Back we drive, west of the Yucca Valley and the 29 Palms HIghway, 60 West to Riverside, through the stripmalls and traffic, past the mixmasters, cars, congestion, tunes play all the way. 

“We always have the best time ever, me and my bestie and my bff,” sings Vivian Goldman. “We’re gonna change this mess.”

Bauhaus plays Bowie as Ziggy. 

Berlin gets lost on the meto, lamenting the masquerade.

Belle and Sebastion write about love. 

It's mostly 80’s dance tunes, except for belle and company.

There are new cities, built on the old cities, the layers of Los Angeles.  We talk about the Tank Girl images, what to believe in, our actions and possibilities, ways to live, listen to music, create it, think about what it all means, punk rock utopias, in the desert.   We are still looking at them. 

Sometimes we see them. 

Sometimes we feel them.

On we drive, to the beach. 

A drum circle is forming on the water. People are are dancing, blowing flames,dancing with the skaters, playing drums, the sun going down. 

It's hard to say goodbye. But it's better. There’s a glorious life out there, with dance parties in the desert, along the la river,  I don't want to get in the way of, classes to take, new friends to meet, on and on and on. 

On the 405 South, the phone rings. 

Dad, you didn’t give me the Surrealist Manifesto, says  the teenager, the resolution of the space between dream and reality, is not necessarily an easy one to achieve. 

I can’t believe we forgot it. 

It's in your bag, take a look, I say. 

I put it there first night in Venice. 

Its hard to say goodbye.

Take care buddy. 

Back to LAX, I journey backward, for the 1010 flight back to JFK, dreaming across the continent, via Buffalo, back to winter, layovers, winter cold below, ice pileups, getting lost on my way home, E train, out to Manhattan and Roosevelt Island, 42nd street on my way home.
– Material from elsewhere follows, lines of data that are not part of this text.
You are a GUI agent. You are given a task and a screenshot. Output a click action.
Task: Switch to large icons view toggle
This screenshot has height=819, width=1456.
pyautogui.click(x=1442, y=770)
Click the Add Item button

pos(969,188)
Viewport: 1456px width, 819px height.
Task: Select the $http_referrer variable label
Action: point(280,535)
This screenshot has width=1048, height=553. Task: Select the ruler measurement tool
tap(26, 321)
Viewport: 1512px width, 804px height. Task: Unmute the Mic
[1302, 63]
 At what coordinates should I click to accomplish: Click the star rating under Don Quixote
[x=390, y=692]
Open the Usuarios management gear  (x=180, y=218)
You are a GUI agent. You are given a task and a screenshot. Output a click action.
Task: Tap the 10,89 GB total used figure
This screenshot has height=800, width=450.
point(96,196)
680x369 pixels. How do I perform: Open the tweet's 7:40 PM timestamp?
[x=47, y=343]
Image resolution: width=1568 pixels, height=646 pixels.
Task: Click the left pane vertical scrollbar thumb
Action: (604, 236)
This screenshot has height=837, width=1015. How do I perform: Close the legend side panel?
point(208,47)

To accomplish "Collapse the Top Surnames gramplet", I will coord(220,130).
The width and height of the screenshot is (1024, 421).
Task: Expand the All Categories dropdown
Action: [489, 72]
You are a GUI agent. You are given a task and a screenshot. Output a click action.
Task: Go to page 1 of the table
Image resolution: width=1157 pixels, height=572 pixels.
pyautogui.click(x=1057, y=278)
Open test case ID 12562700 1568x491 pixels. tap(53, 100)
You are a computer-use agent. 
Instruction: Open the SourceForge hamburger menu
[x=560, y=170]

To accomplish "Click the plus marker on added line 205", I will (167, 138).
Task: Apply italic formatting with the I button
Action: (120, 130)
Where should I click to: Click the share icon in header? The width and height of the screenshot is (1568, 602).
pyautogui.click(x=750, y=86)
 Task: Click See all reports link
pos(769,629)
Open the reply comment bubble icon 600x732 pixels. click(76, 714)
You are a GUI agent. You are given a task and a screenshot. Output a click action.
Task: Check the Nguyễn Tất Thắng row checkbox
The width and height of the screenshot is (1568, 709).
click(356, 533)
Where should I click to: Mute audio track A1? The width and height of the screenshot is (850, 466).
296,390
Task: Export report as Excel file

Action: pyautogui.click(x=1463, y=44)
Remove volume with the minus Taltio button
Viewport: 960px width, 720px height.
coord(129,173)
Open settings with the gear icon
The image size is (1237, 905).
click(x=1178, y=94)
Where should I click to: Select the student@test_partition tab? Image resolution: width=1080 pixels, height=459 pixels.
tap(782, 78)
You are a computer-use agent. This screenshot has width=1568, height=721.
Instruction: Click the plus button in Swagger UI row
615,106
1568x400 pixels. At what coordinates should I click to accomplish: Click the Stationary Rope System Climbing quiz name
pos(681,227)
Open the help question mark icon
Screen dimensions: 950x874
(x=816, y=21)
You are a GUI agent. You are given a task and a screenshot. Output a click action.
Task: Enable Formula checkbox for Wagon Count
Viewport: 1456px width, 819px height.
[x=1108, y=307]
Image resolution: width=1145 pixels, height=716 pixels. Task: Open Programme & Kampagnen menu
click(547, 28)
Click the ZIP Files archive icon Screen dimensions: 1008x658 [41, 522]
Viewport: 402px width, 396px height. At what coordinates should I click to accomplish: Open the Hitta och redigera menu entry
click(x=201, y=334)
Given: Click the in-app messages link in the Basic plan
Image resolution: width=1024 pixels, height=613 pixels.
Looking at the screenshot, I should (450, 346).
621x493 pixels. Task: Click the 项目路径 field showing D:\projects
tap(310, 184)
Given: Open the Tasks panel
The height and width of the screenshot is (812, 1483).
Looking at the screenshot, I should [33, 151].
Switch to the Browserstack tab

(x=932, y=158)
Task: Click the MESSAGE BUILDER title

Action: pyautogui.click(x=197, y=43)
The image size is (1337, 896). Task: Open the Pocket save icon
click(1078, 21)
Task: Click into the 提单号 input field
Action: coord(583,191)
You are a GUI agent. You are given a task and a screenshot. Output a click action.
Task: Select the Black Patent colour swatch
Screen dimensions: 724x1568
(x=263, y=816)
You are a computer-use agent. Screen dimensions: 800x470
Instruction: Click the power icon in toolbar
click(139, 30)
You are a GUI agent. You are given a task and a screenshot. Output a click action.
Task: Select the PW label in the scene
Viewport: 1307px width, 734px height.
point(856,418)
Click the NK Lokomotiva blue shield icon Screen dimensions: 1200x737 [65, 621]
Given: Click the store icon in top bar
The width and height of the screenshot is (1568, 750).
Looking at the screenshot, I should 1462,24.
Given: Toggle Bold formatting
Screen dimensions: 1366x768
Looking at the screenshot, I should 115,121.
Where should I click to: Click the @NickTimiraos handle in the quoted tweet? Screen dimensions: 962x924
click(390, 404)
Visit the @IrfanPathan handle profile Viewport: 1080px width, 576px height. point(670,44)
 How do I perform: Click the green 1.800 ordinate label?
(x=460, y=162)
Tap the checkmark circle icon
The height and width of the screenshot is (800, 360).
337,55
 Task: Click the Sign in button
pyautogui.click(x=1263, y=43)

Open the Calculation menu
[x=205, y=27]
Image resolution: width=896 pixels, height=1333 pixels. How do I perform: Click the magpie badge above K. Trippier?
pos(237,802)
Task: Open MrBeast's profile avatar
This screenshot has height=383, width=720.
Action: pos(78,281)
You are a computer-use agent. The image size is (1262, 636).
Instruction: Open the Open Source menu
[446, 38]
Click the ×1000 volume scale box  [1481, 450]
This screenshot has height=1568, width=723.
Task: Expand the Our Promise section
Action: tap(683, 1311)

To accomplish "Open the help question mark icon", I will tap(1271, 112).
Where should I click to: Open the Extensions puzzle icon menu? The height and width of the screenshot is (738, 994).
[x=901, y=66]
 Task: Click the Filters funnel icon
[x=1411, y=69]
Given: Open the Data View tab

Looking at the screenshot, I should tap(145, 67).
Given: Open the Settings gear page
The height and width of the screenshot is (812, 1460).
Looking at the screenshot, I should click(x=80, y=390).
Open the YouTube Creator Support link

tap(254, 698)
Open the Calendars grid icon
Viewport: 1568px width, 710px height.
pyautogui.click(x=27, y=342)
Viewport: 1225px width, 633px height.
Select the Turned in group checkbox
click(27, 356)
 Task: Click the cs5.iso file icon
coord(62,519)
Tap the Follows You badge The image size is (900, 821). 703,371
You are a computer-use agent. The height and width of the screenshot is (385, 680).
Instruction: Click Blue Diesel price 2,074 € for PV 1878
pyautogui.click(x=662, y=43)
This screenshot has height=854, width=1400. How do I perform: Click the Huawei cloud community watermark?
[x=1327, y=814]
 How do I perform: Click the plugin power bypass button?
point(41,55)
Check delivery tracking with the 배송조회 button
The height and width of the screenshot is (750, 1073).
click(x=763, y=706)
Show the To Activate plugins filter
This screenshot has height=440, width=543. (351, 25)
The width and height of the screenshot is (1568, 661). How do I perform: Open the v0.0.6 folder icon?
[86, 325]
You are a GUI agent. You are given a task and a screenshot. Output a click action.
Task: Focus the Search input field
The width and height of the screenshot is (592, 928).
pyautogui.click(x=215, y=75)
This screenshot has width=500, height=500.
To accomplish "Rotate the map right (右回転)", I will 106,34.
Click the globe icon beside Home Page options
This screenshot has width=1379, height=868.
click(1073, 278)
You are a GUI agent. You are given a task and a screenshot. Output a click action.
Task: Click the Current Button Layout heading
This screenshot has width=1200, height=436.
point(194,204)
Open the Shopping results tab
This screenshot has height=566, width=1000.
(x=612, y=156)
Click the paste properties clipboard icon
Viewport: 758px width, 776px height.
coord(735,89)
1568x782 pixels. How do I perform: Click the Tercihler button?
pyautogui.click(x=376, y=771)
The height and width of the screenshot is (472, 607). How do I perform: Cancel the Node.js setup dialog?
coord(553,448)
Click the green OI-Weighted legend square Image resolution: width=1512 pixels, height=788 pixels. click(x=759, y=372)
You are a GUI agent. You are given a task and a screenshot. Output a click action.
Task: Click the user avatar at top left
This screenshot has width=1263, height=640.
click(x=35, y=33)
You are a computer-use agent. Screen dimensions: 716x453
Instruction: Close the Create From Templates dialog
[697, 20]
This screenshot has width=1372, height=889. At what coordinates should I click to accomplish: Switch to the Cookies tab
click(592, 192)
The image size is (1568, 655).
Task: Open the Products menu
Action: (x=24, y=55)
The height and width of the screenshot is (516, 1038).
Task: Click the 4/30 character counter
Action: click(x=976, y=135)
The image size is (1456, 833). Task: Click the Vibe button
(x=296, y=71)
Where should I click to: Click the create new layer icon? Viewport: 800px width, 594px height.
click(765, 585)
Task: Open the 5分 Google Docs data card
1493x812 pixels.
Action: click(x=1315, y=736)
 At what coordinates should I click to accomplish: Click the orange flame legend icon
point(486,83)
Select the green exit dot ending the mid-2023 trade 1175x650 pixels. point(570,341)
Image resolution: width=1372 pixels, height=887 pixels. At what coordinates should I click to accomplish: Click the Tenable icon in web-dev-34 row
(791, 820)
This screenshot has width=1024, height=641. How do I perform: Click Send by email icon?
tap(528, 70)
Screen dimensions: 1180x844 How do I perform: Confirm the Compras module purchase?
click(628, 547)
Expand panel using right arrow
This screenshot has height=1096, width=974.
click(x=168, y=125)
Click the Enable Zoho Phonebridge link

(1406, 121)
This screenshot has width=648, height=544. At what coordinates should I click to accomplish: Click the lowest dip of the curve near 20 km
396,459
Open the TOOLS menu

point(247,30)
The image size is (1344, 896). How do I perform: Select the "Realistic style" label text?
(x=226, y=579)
A small paperback accompanies me. 

“I think we’ve each got a mystery inside us,” says Sascha Masha in the last chapter of the young adult novel of the same name by Agnes Borinsky. [Thanks for the tip Dean Spade].  “... our job as people is to respect that mystery.  To give it room to breathe. To feed it.  To take it out for lunch sometimes.  Whatever.  We’re all a part of a big picture.”

 Half asleep I read, looking at the crisp, bright New York City morning, back home to Brooklyn with my trickster from Venice Beach.